> _TRECHO FORNECIDO_
--------
Como representante do Movimento das Forças Armadas e do Governo Provisório da República Portuguesa, como chefe da missão que aqui veio assistir às festas da independência de Moçambique desejo transmitir a todos e em especial ao camarada Samora Machel, permita-me que o trate desta maneira, e aos destacados dirigentes da FRELIMO, toda a alegria que nos vai no coração de portugueses por assistirmos hoje à independência do território de Moçambique. Esta alegria veio connosco desde que embarcámos no avião, em Lisboa, a caminho de Moçambique, e não vos deveis admirar por assim estarmos tão alegres, É que, quando Moçambique ascende à independência, tal qual como a Guiné-Bissau, tal qual como de sexta-feira a oito dias Cabo Verde, tal como Angola e os outros territórios, nós, os portugueses, libertámo-nos mais da canga do colonialismo.

As mesmas forças que oprimiram os povos dos antigos territórios sob a administração portuguesa oprimiram também o Povo Português e, com toda a modéstia que devemos ter e com toda a humildade, nós devemos dizer sem ambiguidades que a luta dos povos coloniais contra o fascismo português também nos ajudou a libertar desse mesmo fascismo. Por paradoxal que possa parecer — mas não o é para quem tenha a lucidez suficiente — a guerra injusta que o Governo fascista impôs aos militares portugueses e, em particular, aos oficiais, e, por outro lado, a justa luta dos povos colonizados contra esse mesmo fascismo contribuiu para o esclarecimento desses mesmos jovens oficiais, levando-os a libertar Portugal. Eu não estou a pronunciar simples palavras de retórica, basta olhar para a cara dos portugueses que aqui se encontram e que vêm representar a nossa Pátria no momento da independência da República Popular de Moçambique, para ver como profunda é, de facto, a nossa alegria por Moçambique se ter tornado um país independente.

Na verdade a nossa luta é comum. Os movimentos de libertação dos antigos territórios portugueses e o Movimento das Forças Armadas e o Governo Provisório português prosseguem uma luta comum. É uma luta comum contra as forças repressivas, contra as forças do obscurantismo, contra as forças que não permitem ao Homem e, em especial, às classes trabalhadoras, libertar todo o poder criativo que existe no ser humano.

Desde a Revolução do 25 de Abril que nós temos procurado dar, e temos dado, passos irreversíveis para que enterremos? colonialismo, para que cicatrizemos as feridas. Porque nós queremos ver e queremos ter nos povos com quem estivemos em guerra, povos irmãos, povos com quem tenhamos as mais fraternais relações, povos que possamos olhar cara a cara, sem ódios, sem espírito de vingança nem ressentimento.

Portugal é um pequeno país da Europa. Não pretendemos dar lições ao Mundo. Mas nós somos, talvez, o país da Europa que tem o contorno de fronteiras mais antigo de todos os países europeus.
--------
> _TAREFAS SOLICITADAS_
• a. No discurso sobre a independência de Moçambique, a quem o orador pede licença para tratar por "camarada"?
• b. Prossiga o discurso sobre a independência de Moçambique a partir da última frase apresentada.
Os dados não são necessários.

> _DADOS FORNECIDOS_
--------
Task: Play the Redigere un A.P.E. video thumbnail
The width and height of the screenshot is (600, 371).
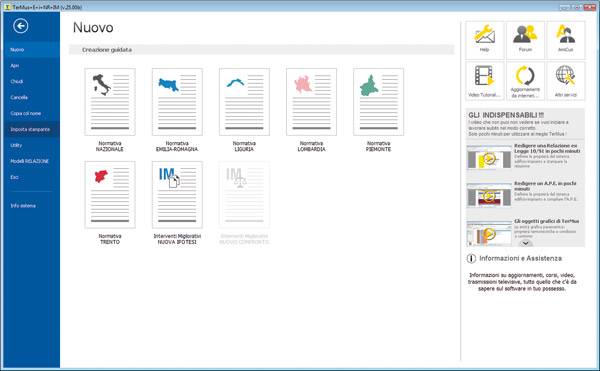Action: point(489,195)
--------
> _RESULTADOS ESPERADOS_
• a. A Samora Machel.

• b.
Não nos devem levar a mal, não nos devem considerar estúpidos por nós termos um profundo orgulho e um profundo sentimento de que estamos a criar relações de um novo tipo entre os povos colonizadores e os povos colonizados. Desde o 25 de Abril nós temos sempre defendido que o neo-colonialismo deve ser banido de todos os territórios da Terra.

Nós procuramos construir, procuramos edificar com todos os povos que estiveram sob a administração portuguesa, novas relações fraternais de íntima cooperação, de ajuda mútua, de interesse recíproco, em que não haja de maneira nenhuma qualquer vestígio de neo-colonialismo. Eu penso que os passos dados desde o 25 de Abril nos dão direito a que tenhamos esse crédito.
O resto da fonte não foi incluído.